President Trump said in an interview that he would accept foreign information on political opponents, saying “they all do it.”
Mr. Trump told George Stephanopoulos of ABC News that the origin of opposition research would not overly concern him and that he may or may not go to the FBI if such an offer came from abroad.
“Someone comes up and says, ’Hey, I have information on your opponent.’ You call the FBI?” he said in a video clip posted Wednesday by ABC News. “Give me a break. Life doesn’t work like that.”
He denied Mr. Stephanopoulos’ claim that taking information from foreigners constitutes collusion with their interference in U.S. elections.
“It’s not an interference. They have information. I think I’d take it,” he said.
At one point, Mr. Stephanopoulos specified that the information came from a hostile nation such as Russia or China and asked Mr. Trump whether he’d take the information or report the foreign feelers to the FBI, he replied, “Maybe you do both.”

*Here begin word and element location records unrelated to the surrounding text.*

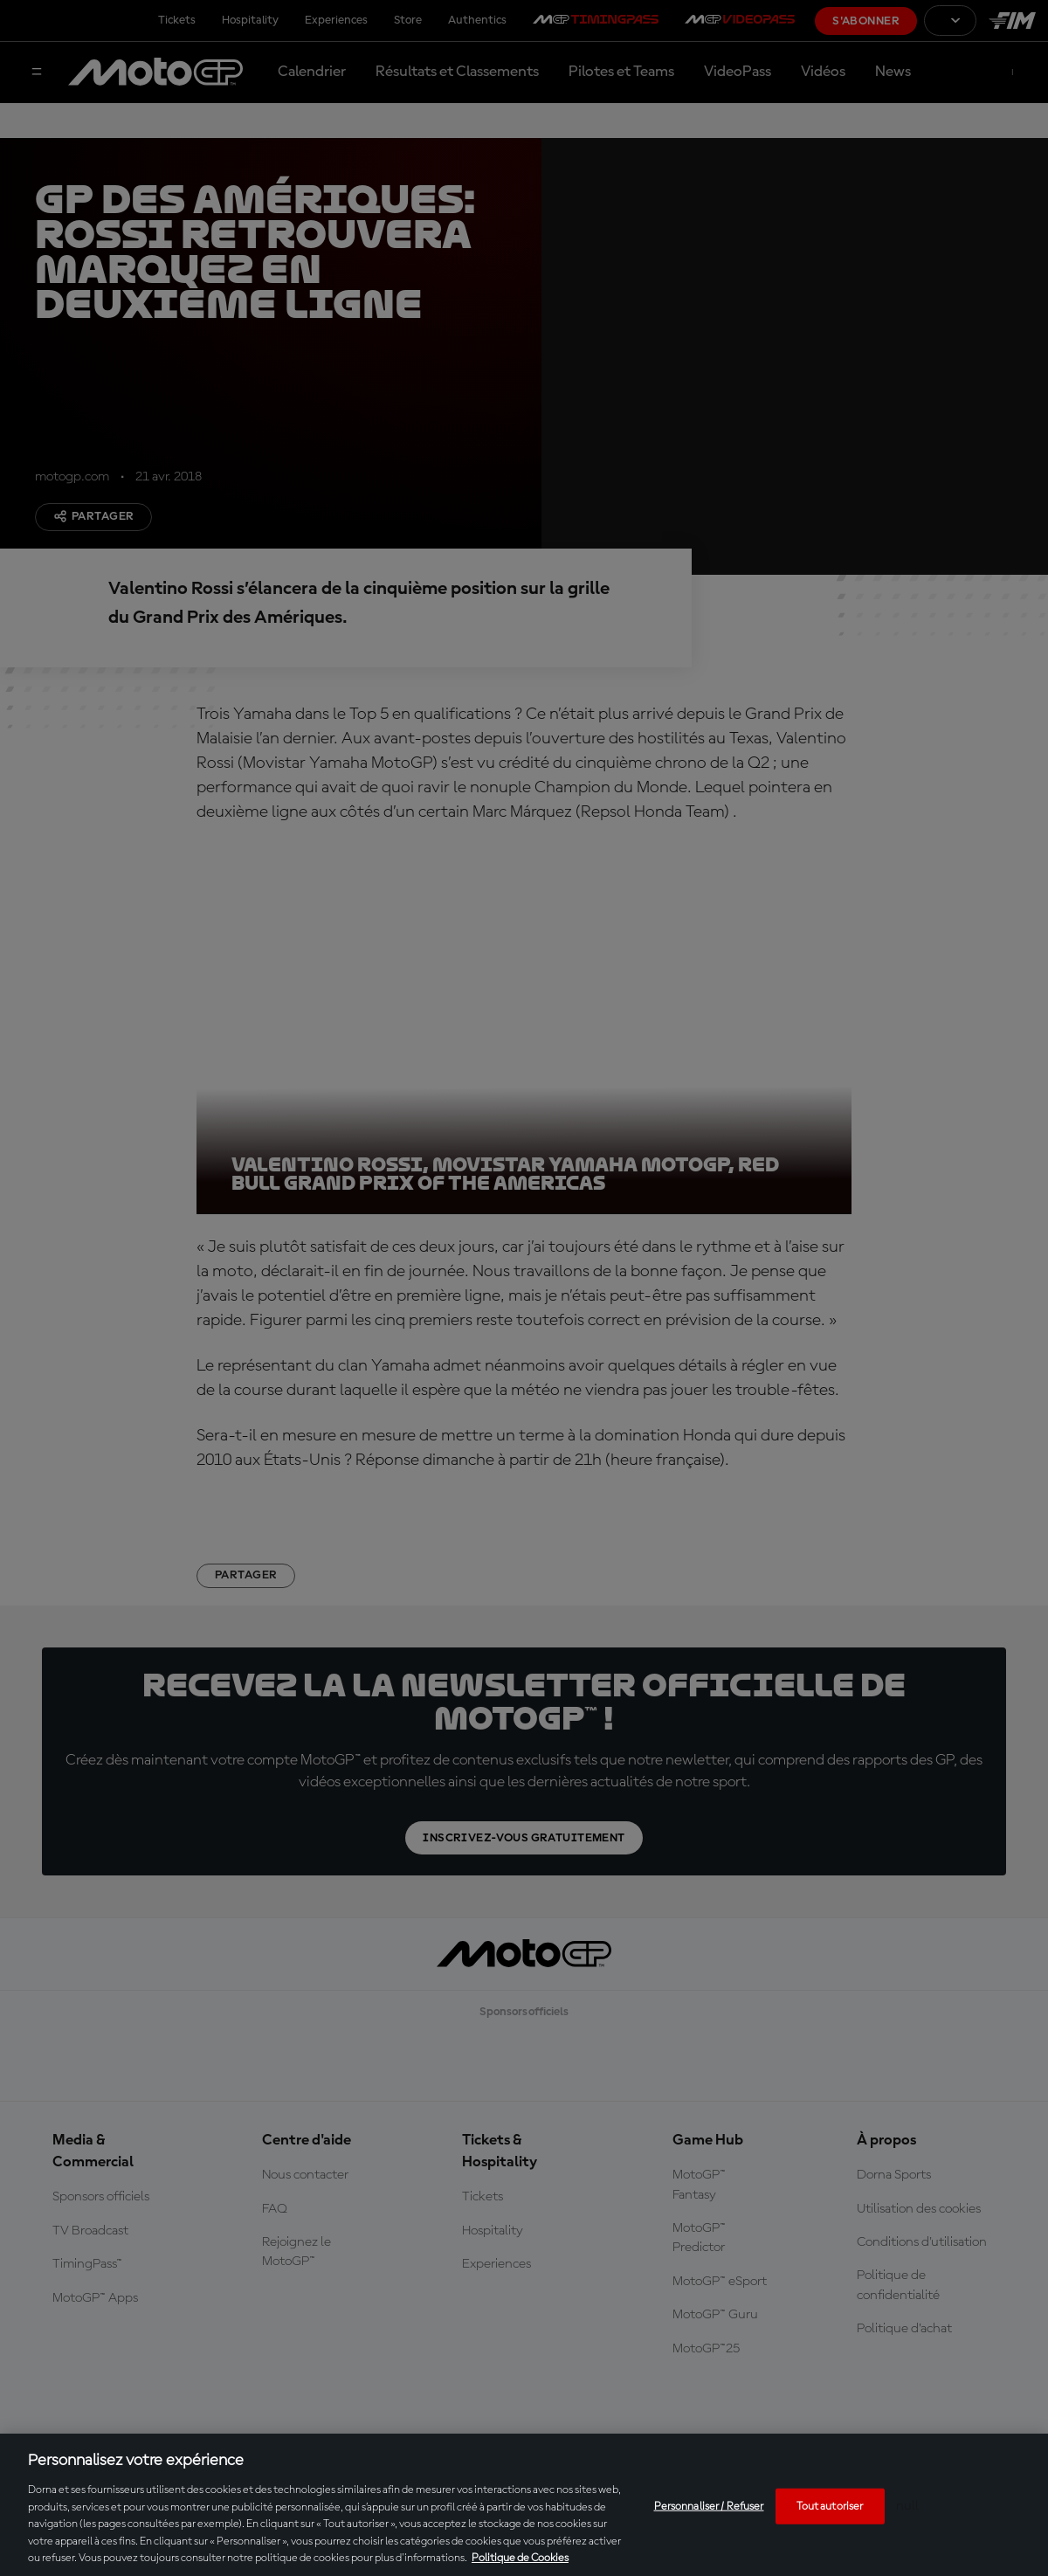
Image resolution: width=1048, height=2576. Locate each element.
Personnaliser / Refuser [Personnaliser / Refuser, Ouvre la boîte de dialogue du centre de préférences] (709, 2505)
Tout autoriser (830, 2505)
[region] (524, 2505)
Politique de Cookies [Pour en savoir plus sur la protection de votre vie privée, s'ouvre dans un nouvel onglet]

“I think you might want to listen. There isn’t anything wrong with listening,” he continued. “If somebody called from a country, Norway, ’We have information on your opponent’ — oh, I think I’d want to hear it.”
One of the central claims Democrats have made about the 2016 presidential election is that Russia tried to interfere to help Mr. Trump. Some have gone so far as to claim Russia’s involvement delegitimizes Mr. Trump’s presidency, though there is no evidence on what effect Moscow’s efforts had and former special counsel Robert Mueller found no evidence of collusion between Kremlin operatives and the Trump campaign.
Indeed, the notorious Steele dossier makes it explicit that Russian officials were the source of some of the more salacious dirt being spread about Mr. Trump.
In his Stephanopoulos interview, Mr. Trump didn’t specify the Steele dossier but argued that all politicians at least listen to foreign sources of dirt on political rivals for opposition research.
If “you talk honestly to congressmen, they all do it. They always have,” he said.